HATCH Curatorial Residency at Chicago Artist Coalition




In 1989, punk-ska band Operation Ivy released their only full-length album Hectic.
Although the band was only active for two years, their songs have achieved cult following,
record sales, and defined a genre of music for decades. Op Ivy’s lyrics are characterized
by themes of social justice and disinterest in conforming to mainstream culture or
social norms. The song Artificial Life airs frustrations with the music industry during
the age of MTV mania. The exhibition title takes reference from this song because of a
shared frustration with systems of power within creative industries and a strong desire
to resist conforming to the expected roles of the arts industry. Artificial Life also nods
to a seemingly hypocritical position of rejecting a particular ideology yet still willingly or
unwillingly participating in that system.

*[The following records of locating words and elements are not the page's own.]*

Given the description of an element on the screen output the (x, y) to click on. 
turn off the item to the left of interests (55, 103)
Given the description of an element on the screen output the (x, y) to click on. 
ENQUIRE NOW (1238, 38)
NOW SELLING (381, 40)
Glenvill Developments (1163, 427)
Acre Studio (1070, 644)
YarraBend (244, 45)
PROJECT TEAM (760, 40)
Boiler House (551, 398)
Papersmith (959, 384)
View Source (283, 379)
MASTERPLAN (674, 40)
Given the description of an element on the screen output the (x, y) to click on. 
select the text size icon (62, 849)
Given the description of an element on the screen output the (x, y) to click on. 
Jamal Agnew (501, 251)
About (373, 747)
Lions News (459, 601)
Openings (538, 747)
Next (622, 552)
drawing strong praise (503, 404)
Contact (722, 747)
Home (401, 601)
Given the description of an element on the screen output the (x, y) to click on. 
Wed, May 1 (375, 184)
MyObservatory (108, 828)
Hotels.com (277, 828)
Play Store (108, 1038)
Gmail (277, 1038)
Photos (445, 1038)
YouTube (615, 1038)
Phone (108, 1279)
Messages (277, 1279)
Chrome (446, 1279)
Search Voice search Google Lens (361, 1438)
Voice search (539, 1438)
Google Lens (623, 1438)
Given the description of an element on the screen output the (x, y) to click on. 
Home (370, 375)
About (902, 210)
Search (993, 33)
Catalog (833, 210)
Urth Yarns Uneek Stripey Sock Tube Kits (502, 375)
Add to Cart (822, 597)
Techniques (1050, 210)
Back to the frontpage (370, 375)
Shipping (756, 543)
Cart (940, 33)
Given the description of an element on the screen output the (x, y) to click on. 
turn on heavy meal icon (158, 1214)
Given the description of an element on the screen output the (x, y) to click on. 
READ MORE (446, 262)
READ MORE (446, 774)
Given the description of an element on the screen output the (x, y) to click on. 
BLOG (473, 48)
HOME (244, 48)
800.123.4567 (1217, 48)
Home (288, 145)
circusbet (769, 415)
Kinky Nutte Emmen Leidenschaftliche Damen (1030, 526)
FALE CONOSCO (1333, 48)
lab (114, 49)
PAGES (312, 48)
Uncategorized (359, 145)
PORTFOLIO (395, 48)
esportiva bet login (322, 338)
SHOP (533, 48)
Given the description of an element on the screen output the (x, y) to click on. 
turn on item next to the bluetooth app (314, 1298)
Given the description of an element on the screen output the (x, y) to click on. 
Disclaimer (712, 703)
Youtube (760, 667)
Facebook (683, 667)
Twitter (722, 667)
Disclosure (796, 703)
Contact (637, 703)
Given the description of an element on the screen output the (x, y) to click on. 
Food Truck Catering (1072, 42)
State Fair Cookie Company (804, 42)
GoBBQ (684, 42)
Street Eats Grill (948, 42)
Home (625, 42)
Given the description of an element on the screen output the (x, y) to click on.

Born from frustration with the constraints of the art world and the serpentine power
structures it’s hinged upon. Artificial Life aims to exploit the pillars of value that currently
uphold the contemporary art world for the advancement of the individual emerging artists
and the coalition. With reflections on After Art by David Joselit and Ways of Curating
by Hans Ulrich Obrist, the three-week run of the installation is a durational challenge to
accumulate an archive, to forge new aesthetic and community based relationships, and to
build value that agrees with our respective vision for the future. Rather than extracting links
of meaning that build an overarching theme, this exhibition is an experiment in building
links of meaning over time and space, while simultaneously working to bring value to each
artist and their expanded community as an action. Through the format of the exhibition,
the show will provide goods, services, and experiences via public programming, private
events for the coalition, installation strategies, online media and culminating printed
material.

The artists and artworks are all vastly different but remain united in space/time because of
their willing participation in the HATCH program, a residency well known for its power to
professionally elevate emerging artists, foster community and encourage experimentation.
In After Art, Joselit posits “art can establish a wide variety of connections simultaneously:
after art comes the logic of networks where links can cross space, time, genre and scale in
surprising and multiple ways.” The thematic links made for the purpose of this essay wind
their way around the works created by the six artists in this show. Rebellion, architecture,
etiquette, identity, form, images, the internet, capitalism, material, archives, time, place,
experimentation, utopia, curiosity, hospitality and the potential start to shift in relevance
over time effect reframing and recontextualizing outside of an original subject, much like
topics or hashtags. Meaning bubbles forward over time.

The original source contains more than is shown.